**VORLIEGENDER TEXT:**
^^^^^^^^

Angela Steidele:
"Als wenn Du mein Geliebter wärest".
Liebe und Begehren zwischen Frauen in der deutschsprachigen Literatur 1750-1850

Stuttgart: Verlag J.B. Metzler 2003, 390 S., € 46,30

Rezension von Sabine Puhlfürst, München

Erschienen in Invertito 5 (2003)

Um es gleich vorwegzunehmen: Angela Steidele hat mit ihrer bei Metzler veröffentlichten Dissertation eine wissenschaftlich fundierte, facettenreiche und äußerst informative Untersuchung geschrieben, mit der sie eine weitere Lücke in der literaturwissenschaftlichen Forschung über frauenliebende Frauen geschlossen hat.

Seit Mitte der 1970er Jahre sind wichtige Werke über Frauenliebe erschienen - hervorzuheben ist vor allem Lilian Fadermans breit rezipiertes Werk Surpassing the love of men. Romantic friendship and love between women from the Renaissance to the present (1981), mit dem die erste umfangreiche kulturhistorische Studie über Beziehungen zwischen Frauen vorlag. Steideles Arbeit knüpft an die Thesen der "social construction theory" an und fragt, wie zwischen 1750 und 1850 veröffentlichte deutschsprachige literarische Texte Liebe und Begehren zwischen Frauen darstellen. Ihr Interesse richtet sich dabei auf literarische Erscheinungsformen, narrative Strukturen und textuelle Strategien mit dem Ziel, diese innerliterarischen Phänomene in eine Verbindung mit dem jeweiligen soziokulturellen Kontext zu bringen. Der Schwerpunkt der Untersuchung liegt auf literaturwissenschaftlichen Einzelanalysen unterschiedlicher Textgattungen (Briefe, Versepen, Dramen, Romane, Gedichte). Dennoch ist die Arbeit keine rein literaturwissenschaftliche, denn die Autorin stellt die Texte, die in ihrer Gesamtheit vorsichtig als literarischer Diskurs verstanden werden sollen, in einen Kontext mit verschiedenen anderen Diskursen der Zeit, etwa dem juristischen oder dem Diskurs der Liebesehe. Der Fokus gilt zwar der Literatur, ihrer Sprache, ihren Bildern, die sie von der Liebe zwischen Frauen entwirft, aber gleichzeitig untersucht Steidele auch den sozial bedingten historischen Wandel von Frauenbeziehungen, der sich innerhalb der einhundert Jahre ihres Bearbeitungszeitraums konstatieren lässt, was sie unter anderem auch anhand einer genauen Analyse der Sappho-Rezeption verdeutlicht.

^^^^^^^^

**GESTELLTE AUFGABE:**
Prüfe anhand der Rezension, ob diese Aussagen zutreffen: 1. Steideles Untersuchung ist ihre Dissertation. 2. Lilian Fadermans Werk erschien im Jahr 1975. 3. Steideles Arbeit ist eine rein literaturwissenschaftliche. Antworte jeweils mit Ja oder Nein und zitiere wörtlich die Stelle der Rezension, die den Ausschlag gibt. Die Zeilen haben hiermit nichts zu tun.

^^^^^^^^

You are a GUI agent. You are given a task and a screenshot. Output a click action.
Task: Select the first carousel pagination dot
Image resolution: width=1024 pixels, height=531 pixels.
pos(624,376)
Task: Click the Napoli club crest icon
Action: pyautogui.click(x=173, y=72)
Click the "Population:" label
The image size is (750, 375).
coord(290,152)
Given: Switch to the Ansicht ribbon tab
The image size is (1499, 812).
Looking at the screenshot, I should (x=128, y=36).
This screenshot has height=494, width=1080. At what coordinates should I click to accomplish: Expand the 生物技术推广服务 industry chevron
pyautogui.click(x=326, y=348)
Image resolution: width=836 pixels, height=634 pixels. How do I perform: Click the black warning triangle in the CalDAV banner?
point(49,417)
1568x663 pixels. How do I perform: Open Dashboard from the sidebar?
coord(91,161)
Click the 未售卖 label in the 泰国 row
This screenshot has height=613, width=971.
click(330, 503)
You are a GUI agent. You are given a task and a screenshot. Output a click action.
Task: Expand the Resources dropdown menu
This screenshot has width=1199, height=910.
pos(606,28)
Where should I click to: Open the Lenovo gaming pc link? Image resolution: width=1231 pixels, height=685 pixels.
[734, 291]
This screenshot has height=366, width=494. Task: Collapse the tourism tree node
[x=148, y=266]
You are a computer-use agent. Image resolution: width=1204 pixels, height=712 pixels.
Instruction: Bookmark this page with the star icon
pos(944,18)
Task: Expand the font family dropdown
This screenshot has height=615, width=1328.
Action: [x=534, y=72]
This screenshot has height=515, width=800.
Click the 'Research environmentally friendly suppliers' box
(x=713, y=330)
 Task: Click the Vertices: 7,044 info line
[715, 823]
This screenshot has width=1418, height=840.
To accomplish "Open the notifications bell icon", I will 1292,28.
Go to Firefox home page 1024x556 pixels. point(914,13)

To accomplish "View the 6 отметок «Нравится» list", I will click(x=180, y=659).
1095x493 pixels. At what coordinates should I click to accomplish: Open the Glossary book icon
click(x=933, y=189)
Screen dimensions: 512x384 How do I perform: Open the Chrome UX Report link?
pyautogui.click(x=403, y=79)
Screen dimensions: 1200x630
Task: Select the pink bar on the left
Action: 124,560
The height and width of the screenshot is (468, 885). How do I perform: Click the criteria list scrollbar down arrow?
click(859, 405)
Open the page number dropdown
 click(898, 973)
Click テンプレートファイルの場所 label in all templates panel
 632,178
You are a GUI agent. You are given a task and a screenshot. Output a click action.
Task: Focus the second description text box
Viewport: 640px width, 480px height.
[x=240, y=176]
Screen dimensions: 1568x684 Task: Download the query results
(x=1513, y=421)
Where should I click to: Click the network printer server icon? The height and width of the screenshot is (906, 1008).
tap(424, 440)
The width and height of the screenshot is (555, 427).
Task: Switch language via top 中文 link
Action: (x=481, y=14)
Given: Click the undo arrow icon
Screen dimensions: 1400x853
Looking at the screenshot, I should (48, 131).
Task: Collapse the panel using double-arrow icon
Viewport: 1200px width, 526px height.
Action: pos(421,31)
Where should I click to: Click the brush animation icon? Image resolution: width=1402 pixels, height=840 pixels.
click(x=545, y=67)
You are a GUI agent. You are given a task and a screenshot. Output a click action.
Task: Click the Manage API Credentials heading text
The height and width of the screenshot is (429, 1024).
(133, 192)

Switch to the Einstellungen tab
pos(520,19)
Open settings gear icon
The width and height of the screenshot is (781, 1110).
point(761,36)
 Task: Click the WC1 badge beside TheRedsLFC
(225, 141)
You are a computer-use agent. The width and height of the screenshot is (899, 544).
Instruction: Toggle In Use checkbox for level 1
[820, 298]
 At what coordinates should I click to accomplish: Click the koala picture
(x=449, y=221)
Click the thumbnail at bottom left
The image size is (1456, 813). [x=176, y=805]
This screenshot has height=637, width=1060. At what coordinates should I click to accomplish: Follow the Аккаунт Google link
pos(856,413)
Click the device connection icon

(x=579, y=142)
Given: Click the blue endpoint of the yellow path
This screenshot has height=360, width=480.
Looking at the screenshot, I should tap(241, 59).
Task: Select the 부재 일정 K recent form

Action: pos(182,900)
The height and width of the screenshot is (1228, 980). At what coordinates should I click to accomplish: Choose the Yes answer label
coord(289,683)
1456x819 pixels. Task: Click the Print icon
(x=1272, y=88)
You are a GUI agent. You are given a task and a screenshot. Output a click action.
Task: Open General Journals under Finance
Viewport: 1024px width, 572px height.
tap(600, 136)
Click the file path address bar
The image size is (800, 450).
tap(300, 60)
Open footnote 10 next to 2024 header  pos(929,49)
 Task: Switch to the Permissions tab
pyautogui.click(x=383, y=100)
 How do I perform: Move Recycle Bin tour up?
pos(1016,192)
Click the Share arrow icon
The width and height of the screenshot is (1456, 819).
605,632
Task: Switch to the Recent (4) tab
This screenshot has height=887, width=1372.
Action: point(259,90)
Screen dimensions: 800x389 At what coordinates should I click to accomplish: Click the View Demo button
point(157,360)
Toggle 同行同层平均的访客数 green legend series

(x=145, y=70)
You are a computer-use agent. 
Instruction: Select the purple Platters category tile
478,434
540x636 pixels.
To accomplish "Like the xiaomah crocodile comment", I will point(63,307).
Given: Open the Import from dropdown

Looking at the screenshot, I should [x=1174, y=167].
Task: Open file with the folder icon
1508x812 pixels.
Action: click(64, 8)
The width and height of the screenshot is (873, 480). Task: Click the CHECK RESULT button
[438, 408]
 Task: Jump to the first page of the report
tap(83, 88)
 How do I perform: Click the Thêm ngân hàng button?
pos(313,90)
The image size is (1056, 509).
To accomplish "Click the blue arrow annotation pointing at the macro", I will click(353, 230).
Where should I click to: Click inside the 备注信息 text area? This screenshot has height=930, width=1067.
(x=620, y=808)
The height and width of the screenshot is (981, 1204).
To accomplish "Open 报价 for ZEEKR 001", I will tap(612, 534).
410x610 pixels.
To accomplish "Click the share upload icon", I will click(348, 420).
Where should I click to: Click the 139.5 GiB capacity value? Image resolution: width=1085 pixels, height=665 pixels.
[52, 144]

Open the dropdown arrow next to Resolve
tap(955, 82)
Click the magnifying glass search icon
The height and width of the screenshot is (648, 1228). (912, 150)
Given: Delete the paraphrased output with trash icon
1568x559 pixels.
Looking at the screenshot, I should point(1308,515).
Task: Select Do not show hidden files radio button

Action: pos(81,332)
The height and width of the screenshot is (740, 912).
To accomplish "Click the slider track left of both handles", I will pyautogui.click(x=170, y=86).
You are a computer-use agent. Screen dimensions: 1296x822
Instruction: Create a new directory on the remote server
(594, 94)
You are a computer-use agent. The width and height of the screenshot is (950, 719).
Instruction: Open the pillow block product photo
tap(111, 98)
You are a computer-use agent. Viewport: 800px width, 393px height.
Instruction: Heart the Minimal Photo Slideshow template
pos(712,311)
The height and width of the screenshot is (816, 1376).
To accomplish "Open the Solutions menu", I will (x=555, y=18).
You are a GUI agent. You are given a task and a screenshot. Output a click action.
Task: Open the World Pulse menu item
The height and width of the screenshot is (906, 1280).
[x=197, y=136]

^^^^^^^^

**FERTIGE ANTWORT:**
1. Ja: „mit ihrer bei Metzler veröffentlichten Dissertation“
2. Nein: „Romantic friendship and love between women from the Renaissance to the present (1981)“
3. Nein: „Dennoch ist die Arbeit keine rein literaturwissenschaftliche“